# The task
Please transcribe exactly the lines from the line holding "Task: Open chart settings gear icon" through the end of the data below, and skip any pictures.

=-=-=

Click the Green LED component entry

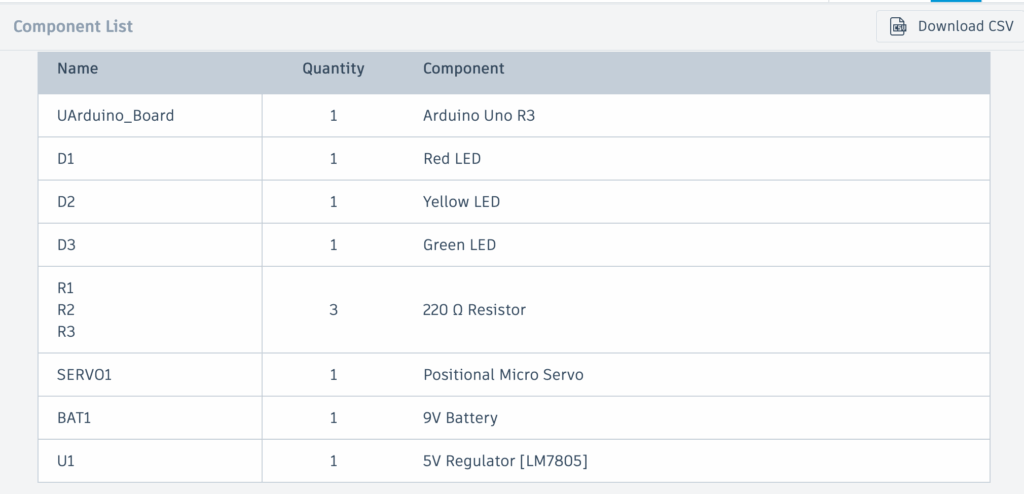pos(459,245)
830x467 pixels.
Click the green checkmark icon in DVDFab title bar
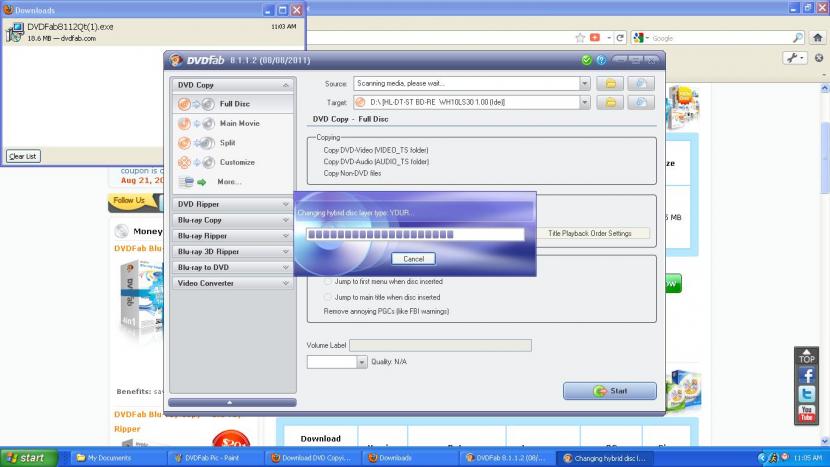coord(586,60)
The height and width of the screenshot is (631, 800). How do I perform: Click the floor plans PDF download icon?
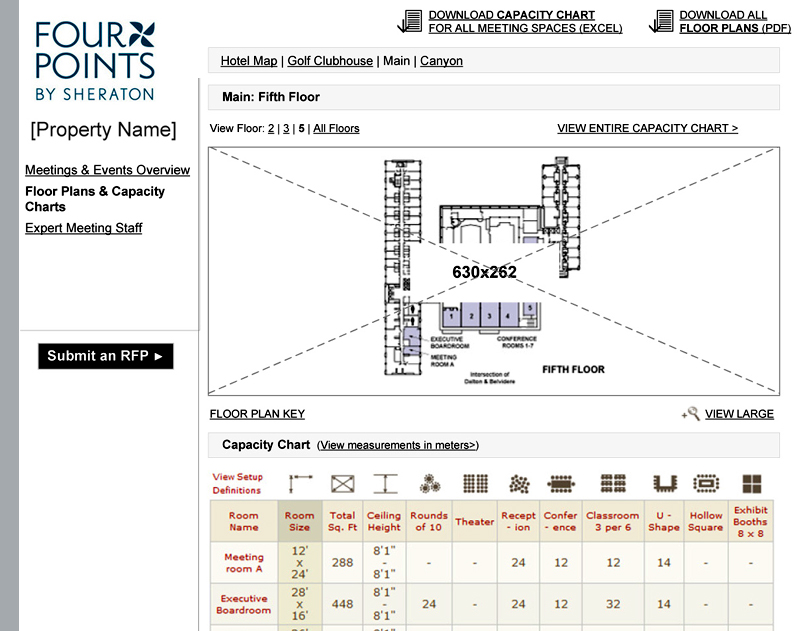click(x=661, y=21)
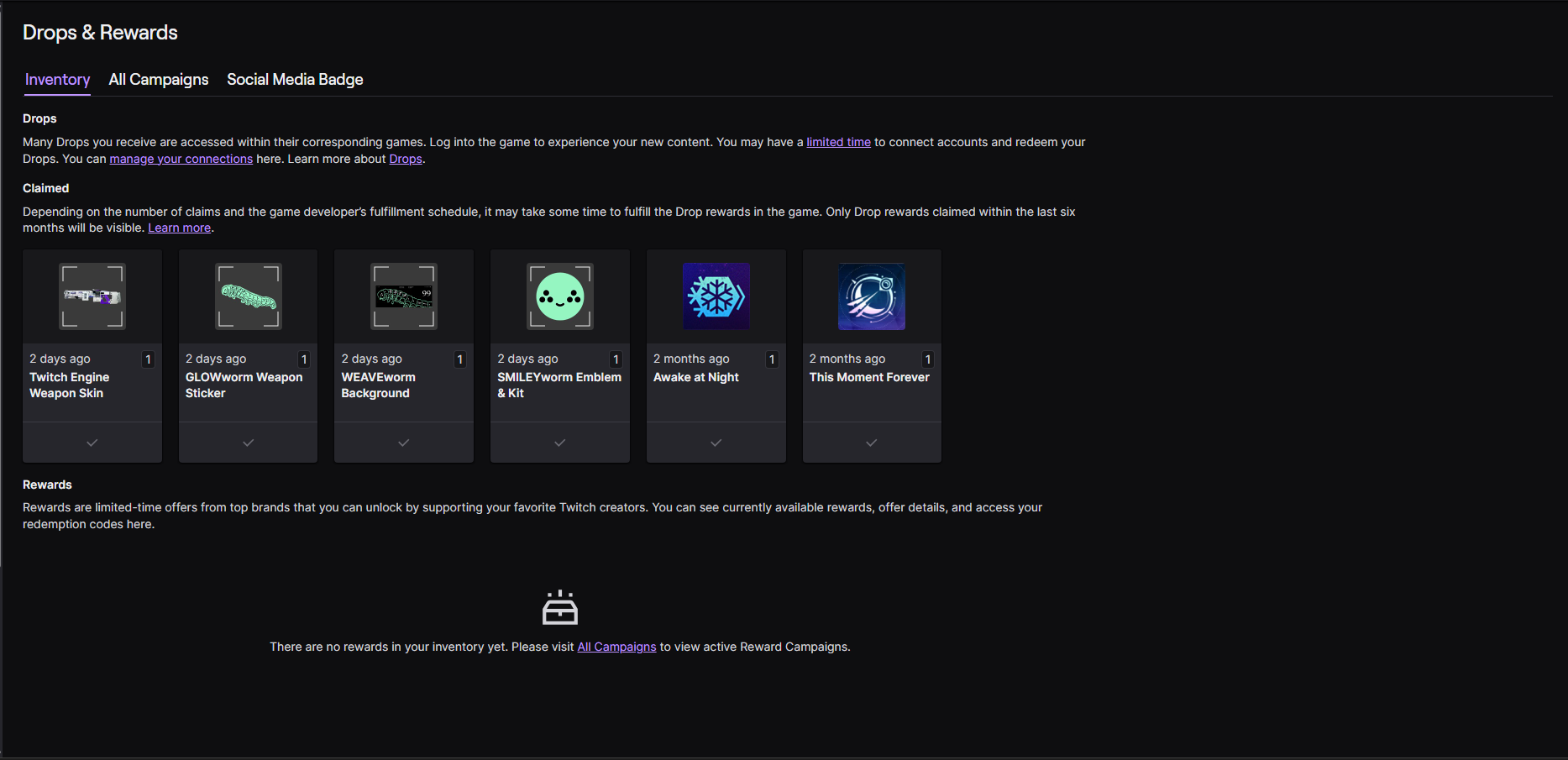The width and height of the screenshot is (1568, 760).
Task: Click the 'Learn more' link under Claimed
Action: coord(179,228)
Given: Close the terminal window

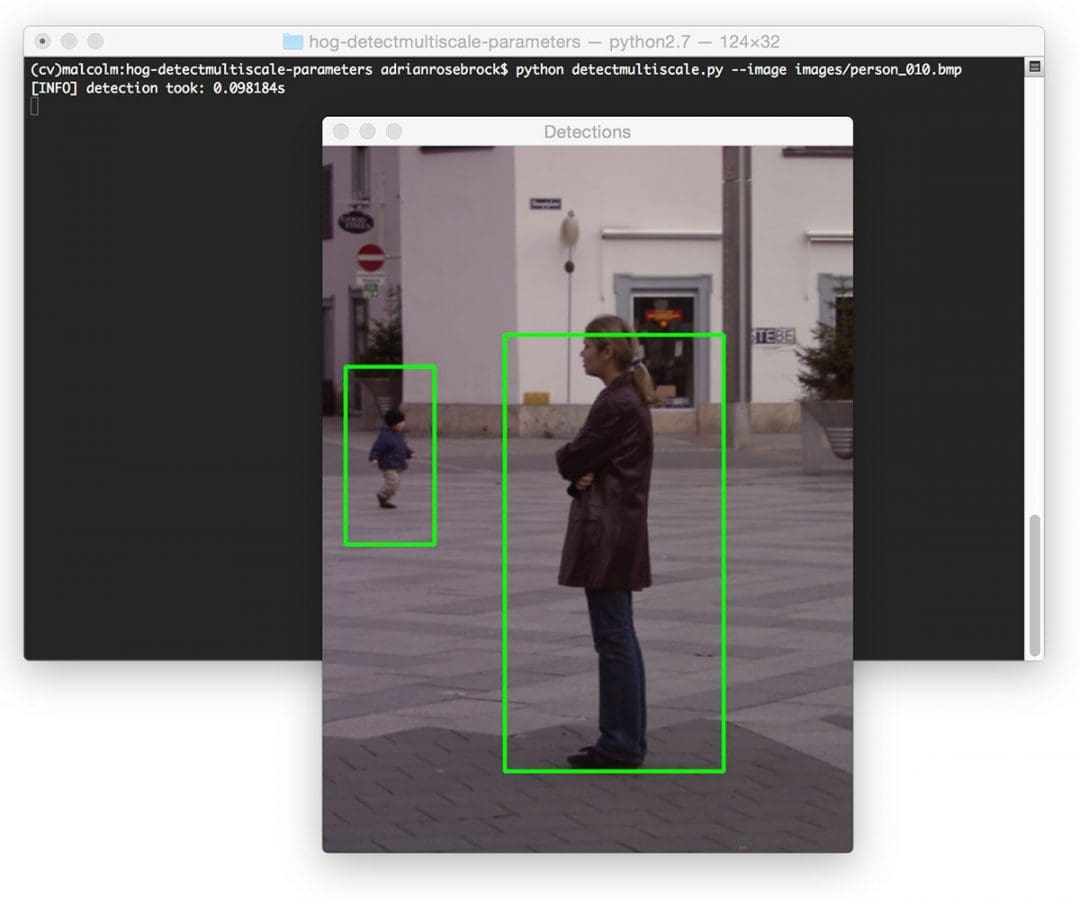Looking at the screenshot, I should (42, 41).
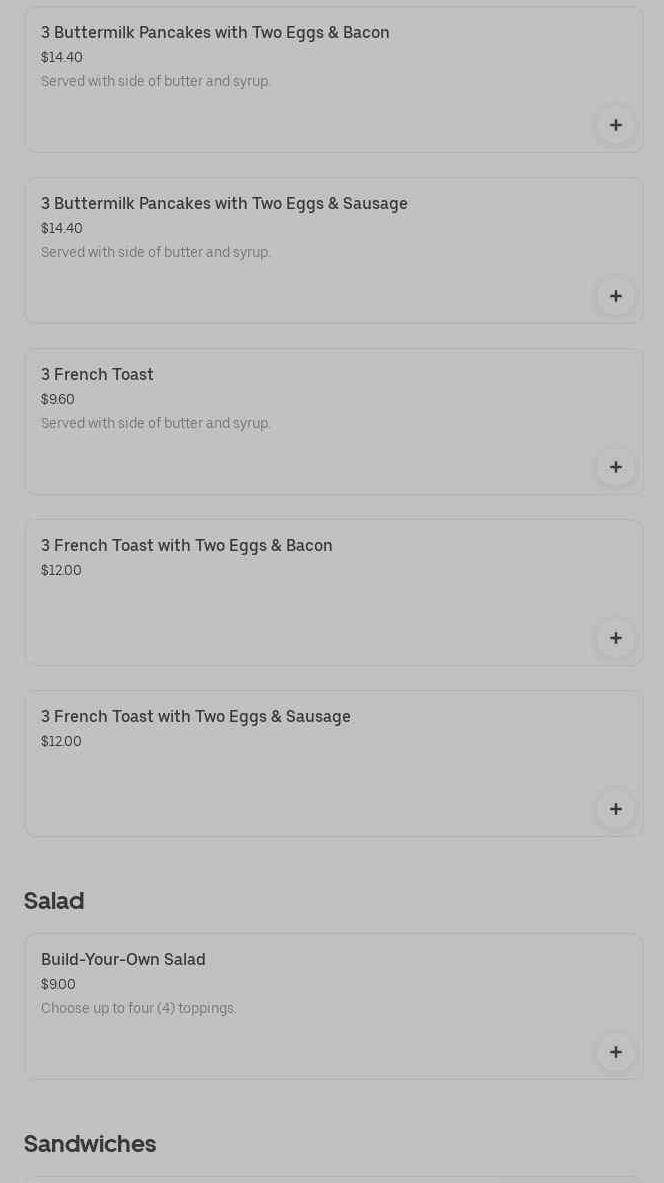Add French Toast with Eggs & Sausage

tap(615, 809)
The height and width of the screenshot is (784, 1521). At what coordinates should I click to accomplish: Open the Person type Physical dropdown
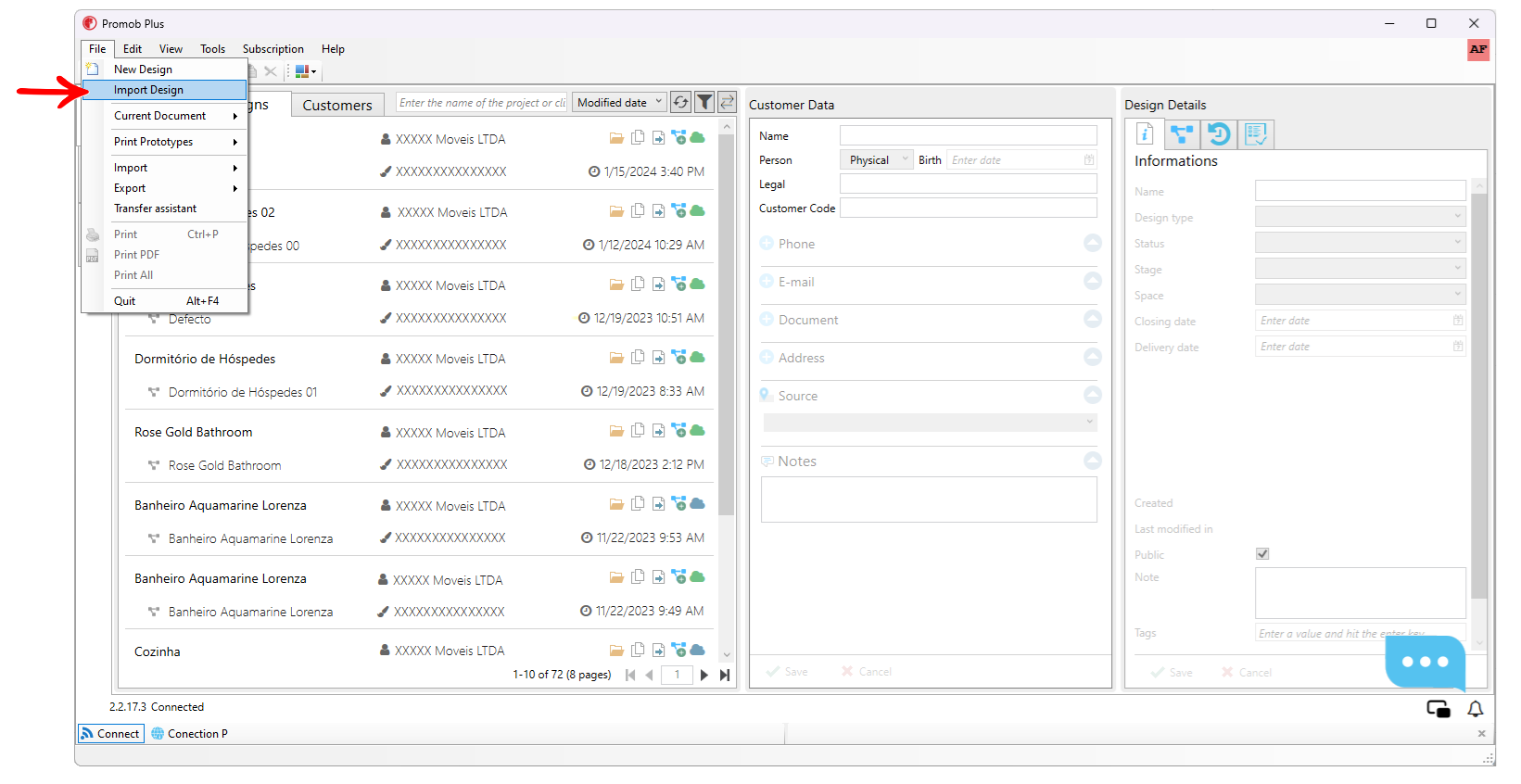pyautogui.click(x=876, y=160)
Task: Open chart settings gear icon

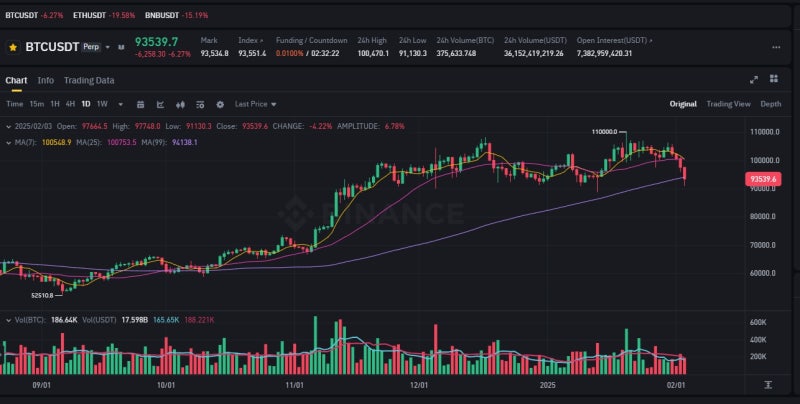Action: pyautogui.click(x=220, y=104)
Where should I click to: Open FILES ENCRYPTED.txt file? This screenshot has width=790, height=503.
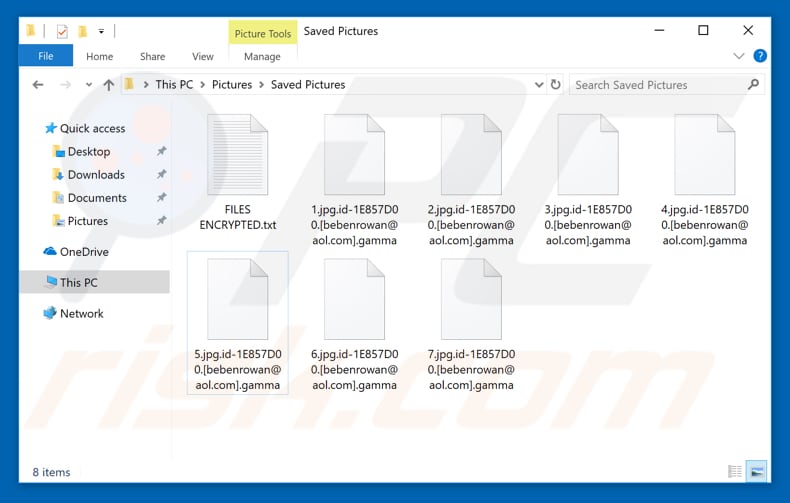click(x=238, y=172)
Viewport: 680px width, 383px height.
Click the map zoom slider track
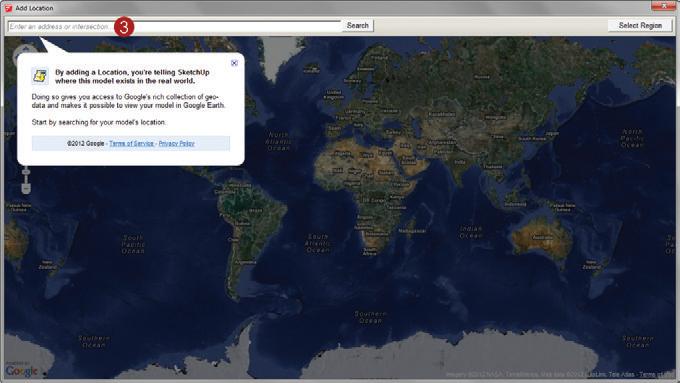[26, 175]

=-=-=

# Exercise answer
Task: Open chart settings gear icon

Action: pyautogui.click(x=220, y=104)
Where should I click to: Open FILES ENCRYPTED.txt file? This screenshot has width=790, height=503.
click(x=238, y=172)
Viewport: 680px width, 383px height.
Click the map zoom slider track
[26, 175]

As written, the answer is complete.